I’m not sure this is actually true, but this is how it often felt when I was attending the small New England university where I went to undergrad and the online spaces where I and my friends congregated in those years!
I think perhaps this flows naturally out of my interest in weird platonism.
There is a voluminous body of literature denouncing Strauss and the network of students and students of students that formed around him, often in terms of blame for the 2003 invasion of Iraq and the foreign policy misadventures of the second Bush administration more generally. I’ve also been reading one of the earliest and best regarded of these, Shadia Drury’s 1988 The Political Ideas of Leo Strauss. I’m not quite finished with it, but it’s a compelling thesis. Maybe a little neat and unified as an interpretation of a body of work-I’m not sure I agree with her that the east coast/west coast esoteric/natural right philosopher/gentleman schism within Strauss’s students is a feature and not a bug of his thought-but compelling nonetheless. I’ll keep you posted.

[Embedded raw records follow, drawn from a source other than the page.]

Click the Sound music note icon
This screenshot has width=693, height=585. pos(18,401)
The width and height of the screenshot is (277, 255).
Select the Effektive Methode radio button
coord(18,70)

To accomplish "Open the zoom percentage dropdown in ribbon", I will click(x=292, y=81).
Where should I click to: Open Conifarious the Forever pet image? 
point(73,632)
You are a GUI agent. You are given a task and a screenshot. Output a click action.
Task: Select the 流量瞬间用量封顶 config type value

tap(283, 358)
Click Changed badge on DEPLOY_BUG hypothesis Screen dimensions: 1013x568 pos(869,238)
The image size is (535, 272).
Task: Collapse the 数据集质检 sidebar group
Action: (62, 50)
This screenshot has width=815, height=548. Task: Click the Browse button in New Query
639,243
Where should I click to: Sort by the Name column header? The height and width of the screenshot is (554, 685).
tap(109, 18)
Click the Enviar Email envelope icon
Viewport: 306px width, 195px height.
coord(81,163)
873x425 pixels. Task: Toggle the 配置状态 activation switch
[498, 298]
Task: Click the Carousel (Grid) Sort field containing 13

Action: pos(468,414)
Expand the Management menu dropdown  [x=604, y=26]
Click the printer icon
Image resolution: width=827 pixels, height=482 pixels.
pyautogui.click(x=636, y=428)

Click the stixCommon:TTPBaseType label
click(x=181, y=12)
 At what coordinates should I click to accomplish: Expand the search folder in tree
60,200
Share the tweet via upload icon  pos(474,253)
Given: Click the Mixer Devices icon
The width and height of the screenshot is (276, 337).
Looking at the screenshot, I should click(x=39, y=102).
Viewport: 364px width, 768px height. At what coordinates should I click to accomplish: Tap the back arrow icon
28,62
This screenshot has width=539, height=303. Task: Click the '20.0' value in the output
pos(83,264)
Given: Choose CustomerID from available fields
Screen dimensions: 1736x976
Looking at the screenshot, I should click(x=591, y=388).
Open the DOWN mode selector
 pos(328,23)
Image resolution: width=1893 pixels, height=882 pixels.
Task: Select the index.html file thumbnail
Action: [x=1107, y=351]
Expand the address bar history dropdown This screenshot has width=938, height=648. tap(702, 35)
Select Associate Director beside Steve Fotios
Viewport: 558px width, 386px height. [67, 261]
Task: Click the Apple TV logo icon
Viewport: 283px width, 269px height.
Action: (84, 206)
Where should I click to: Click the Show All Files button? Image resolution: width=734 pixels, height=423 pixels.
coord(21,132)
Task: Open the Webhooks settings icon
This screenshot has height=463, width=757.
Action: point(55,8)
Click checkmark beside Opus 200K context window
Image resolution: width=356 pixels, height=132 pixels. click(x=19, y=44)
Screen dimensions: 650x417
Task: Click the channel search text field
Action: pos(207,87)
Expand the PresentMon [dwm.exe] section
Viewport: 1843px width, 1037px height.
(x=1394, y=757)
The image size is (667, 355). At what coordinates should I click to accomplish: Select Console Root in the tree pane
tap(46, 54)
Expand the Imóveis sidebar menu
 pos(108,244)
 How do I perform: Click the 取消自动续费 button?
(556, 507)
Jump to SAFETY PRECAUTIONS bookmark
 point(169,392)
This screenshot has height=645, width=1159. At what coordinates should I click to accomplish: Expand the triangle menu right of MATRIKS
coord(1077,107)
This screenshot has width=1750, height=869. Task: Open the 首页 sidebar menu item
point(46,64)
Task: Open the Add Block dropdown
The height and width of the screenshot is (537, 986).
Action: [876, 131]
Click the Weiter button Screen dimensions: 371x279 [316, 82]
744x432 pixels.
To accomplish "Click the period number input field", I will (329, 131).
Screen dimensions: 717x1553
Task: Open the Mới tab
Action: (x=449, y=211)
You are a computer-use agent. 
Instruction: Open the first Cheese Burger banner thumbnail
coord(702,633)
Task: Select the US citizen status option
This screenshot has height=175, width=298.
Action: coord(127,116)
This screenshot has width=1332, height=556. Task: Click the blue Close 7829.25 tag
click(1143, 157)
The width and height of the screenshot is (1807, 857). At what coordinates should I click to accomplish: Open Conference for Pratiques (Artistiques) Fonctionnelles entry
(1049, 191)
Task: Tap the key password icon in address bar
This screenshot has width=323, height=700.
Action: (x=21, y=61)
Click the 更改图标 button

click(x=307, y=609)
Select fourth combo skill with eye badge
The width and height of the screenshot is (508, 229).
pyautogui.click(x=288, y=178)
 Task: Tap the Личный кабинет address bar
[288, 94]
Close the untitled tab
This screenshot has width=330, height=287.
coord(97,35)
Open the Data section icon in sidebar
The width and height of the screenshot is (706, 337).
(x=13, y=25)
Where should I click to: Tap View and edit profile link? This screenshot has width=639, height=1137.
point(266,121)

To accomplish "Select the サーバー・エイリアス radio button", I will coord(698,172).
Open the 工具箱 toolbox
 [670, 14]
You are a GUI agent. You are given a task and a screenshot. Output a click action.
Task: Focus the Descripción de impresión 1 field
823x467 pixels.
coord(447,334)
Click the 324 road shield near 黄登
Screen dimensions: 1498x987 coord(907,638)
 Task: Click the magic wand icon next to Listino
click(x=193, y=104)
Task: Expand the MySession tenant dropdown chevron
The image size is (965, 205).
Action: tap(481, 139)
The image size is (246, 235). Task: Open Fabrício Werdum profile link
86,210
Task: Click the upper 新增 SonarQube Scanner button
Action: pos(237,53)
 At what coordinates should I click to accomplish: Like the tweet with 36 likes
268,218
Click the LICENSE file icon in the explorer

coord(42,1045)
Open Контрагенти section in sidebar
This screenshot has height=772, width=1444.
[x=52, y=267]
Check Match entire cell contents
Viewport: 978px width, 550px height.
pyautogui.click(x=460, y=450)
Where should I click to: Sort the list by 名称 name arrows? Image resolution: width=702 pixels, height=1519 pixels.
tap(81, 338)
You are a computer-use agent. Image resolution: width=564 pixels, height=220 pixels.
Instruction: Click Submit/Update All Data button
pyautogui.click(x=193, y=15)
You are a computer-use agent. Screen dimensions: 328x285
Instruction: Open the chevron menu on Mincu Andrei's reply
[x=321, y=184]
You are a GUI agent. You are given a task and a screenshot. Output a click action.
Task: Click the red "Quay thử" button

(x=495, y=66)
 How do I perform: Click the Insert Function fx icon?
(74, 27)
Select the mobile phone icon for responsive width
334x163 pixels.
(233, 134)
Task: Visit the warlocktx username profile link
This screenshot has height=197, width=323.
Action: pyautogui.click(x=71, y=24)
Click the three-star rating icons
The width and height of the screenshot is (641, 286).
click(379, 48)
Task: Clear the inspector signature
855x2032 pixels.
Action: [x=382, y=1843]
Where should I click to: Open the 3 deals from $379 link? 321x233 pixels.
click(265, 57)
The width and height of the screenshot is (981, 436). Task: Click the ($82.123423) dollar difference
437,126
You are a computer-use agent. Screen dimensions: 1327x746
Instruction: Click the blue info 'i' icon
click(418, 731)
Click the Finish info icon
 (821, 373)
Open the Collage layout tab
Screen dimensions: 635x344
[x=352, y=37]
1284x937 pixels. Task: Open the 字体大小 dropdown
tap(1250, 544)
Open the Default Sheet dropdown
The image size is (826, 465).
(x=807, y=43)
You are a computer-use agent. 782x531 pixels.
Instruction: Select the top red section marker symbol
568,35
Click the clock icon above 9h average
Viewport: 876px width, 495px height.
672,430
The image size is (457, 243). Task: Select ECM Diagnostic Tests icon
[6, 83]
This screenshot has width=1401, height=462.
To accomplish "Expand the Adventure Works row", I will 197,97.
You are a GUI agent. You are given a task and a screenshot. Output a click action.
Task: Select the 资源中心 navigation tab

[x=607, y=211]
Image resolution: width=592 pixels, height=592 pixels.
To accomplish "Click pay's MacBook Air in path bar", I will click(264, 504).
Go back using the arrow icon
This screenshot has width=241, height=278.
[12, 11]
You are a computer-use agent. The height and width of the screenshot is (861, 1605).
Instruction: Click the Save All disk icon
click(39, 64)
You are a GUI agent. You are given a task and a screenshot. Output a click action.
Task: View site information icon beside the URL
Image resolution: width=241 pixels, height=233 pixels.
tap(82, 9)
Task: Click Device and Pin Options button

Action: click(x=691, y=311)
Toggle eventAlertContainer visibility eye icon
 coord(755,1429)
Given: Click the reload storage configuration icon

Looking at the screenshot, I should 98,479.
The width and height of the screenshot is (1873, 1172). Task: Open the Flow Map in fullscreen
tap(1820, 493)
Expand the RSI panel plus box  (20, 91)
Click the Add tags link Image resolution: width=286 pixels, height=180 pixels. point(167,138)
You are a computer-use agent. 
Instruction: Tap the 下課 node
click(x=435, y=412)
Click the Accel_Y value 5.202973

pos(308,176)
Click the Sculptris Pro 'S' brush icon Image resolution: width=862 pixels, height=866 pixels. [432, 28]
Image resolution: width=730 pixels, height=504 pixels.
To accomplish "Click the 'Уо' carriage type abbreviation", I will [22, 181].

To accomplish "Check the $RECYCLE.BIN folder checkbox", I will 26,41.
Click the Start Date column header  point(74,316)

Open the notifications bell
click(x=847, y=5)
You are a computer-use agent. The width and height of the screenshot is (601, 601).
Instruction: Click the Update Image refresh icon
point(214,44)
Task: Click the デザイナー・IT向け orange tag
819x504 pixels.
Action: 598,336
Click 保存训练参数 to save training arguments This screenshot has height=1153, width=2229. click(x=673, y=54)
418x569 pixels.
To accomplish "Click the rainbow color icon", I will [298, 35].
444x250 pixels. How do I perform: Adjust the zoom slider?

Readers who’ve followed me for a while will know that recurring subject of fascination and ire Andrea Long Chu won her pulitzer for an extended 2022 denunciation of Yanigahara
It is indeed a tourist’s imagination that would glance out from its hotel window onto the squalor below and conclude that death is the opposite of paradise, as if the locals did not live their little lives on the expansive middle ground between the two. But even Yanagihara’s novels are not death camps; they are hospice centers. A Little Life, like life itself, goes on and on. Hundreds of pages into the novel, Jude openly wonders why he is still alive, the beloved of a lonely god. For that is the meaning of suffering: to make love possible. Charles loves David; David loves Edward; David loves Charles; Charlie loves Edward; Jude loves Willem; Hanya loves Jude; misery loves company.
Not being either a literary-metropolitan sophisticate or a product of the English Department I’m never completely sure what’s going on behind the scenes with these critical smackdowns: are we looking at individual beef, institutional shots across the bow, or some other thing? Enlighten me below, o great ones!
A thought to be elaborated on later-Watchmen is all about control and From Hell is in some sense about losing it, as Gull does in the process of committing the ripper murders, and as the comic itself-and Moore as an author- seem to at points.
Regarding those critical smackdowns it seems like a good way to build a literary reputation is to be the one to start the preference cascade, the first one to say in public about a book what people already say behind closed doors. You don’t even have to be a great writer, just 10% more willing to gamble your reputation than your peers. The bummer is when these writers get popular they become the objects of critical consensus rather than the puncturers of it and thus lose anything that made them interesting in the first place. Then the cycle begins anew. Lauren Oyler is another good example of this.
I’m also a habitual book starter but I hope you make it through Mason and Dixon, the last 100 pages are the best I think, some of Pynchon’s most beautiful writing which is really saying something.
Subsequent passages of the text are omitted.